**TASK REQUIREMENTS:**
1. In the co-parenting blog entries, how long was the talk with the ex's parents?
2. Resume the co-parenting blog entries right after their last sentence.

Sunday, December 19, 2010

Break on through to the other side

Very excited.  After some tumultuous times with my daughters other family, we finally had a sit down talk like respecting adults.  I've been saying for months, years even-since I knew I wasn't going to be with the dad while I was pregnant, that I wanted my daughter to have a relationship with that side of her family.  But they've been treating me like I'm this evil person.  I found out why, my ex's dad had another family-an ex-wife and daughter that he's barely seen.  And I unfortunately got lumped into the "league of evil exes" because of it.
But after yet another screaming match with my ex, I drove over to his parents house, and got into it with his dad. But one thing that my ex did NOT get from his dad-is the power to calm down and have a rational adult conversation.  But after having that with his parents, his mom came in afterward, I can see a light at the end of this tunnel. I'll be very excited when I can start posting more positive things!  Just that 30 minutes with his parents gave me hope for a better time dealing with her dad.

Sunday, December 12, 2010

Just go away. . . if it were only that easy

One of these days, I'm going to be happy. Everything is going to work and my daughter's dad and I will start to act like adults for our daughters sake.

**INFORMATION PROVIDED:**

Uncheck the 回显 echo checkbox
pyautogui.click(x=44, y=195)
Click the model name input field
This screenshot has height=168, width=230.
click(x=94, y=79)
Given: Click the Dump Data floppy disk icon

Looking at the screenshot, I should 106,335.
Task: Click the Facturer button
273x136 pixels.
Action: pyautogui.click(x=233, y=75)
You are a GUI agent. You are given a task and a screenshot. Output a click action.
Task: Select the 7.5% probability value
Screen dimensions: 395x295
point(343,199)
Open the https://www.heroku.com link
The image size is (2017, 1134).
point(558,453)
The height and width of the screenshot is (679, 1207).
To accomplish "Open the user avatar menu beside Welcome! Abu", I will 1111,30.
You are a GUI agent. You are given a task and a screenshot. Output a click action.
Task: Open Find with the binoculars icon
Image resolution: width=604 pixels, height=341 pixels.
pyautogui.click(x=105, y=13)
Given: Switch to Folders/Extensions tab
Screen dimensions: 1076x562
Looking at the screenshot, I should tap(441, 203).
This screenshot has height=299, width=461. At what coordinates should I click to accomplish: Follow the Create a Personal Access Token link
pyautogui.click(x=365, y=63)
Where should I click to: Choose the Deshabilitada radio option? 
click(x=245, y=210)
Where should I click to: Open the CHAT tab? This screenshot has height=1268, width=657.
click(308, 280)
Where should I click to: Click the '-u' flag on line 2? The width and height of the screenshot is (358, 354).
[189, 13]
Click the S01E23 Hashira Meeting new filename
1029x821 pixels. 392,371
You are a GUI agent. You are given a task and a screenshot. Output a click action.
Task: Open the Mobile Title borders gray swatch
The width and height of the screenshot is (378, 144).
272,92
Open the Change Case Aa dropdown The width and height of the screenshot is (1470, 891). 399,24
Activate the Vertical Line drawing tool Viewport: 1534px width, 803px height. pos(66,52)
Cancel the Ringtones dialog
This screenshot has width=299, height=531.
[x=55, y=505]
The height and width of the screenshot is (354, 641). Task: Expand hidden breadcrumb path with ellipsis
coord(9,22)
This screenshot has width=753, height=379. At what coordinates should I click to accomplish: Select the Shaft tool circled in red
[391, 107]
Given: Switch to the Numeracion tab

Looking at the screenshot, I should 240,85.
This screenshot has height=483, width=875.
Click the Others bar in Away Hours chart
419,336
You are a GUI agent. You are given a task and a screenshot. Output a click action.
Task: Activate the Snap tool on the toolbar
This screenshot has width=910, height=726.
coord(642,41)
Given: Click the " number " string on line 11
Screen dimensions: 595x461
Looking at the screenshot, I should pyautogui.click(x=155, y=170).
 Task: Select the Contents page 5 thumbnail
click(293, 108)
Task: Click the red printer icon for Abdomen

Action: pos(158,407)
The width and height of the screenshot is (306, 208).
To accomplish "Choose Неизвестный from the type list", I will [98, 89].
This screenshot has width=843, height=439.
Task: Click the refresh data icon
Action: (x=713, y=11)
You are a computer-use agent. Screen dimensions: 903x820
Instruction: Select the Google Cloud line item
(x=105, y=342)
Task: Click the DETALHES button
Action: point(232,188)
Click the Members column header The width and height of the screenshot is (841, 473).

**TASK ANSWERS:**
1. It lasted 30 minutes.

2.
But apparently that time is not now.  This weekend is just a blur of missed communication and screaming (all him) and I don't know what else I can do beside keep asking for some kind of meeting with a neutral party.  But, that's not going to happen either.  I don't want to get mean, I want my girl to know her dad but I also want to be treated with respect.
One day. . .

Monday, December 6, 2010

Bitter is as bitter does

A big part of my motherhood journey is finding the balance between the "single" and the "mom" parts of my title.  I've been nothing but a doormat to these guys who feel the need to come into my life and mess it up.  Some were unintentional, but one--just doesn't get it.  Why on earth would you decide to tell a just dumped single mom that you wish you could go back in time and be with her?  And then get all butt hurt when she tries to call you on your crap? 
It's the same with my daughter's father--he turns about 5 when he doesn't get his way (and half the time, I don't even know what his way is, he won't talk to me about anything important) and runs and tells his lawyer that I'm being mean.  Awww, poor guy.  
But as I balance these jerks with my daughter's care. . . it's becoming a tiring battle.  Between school so I can make a better life for us and work (which contains the same high school crap I longed to get away from).  I'm tired. I feel like I fail at every turn. The only plus is that my daughter is happy and healthy. 

I know that's all I need. . . I know that's all I need. . . .I know that's all. . . .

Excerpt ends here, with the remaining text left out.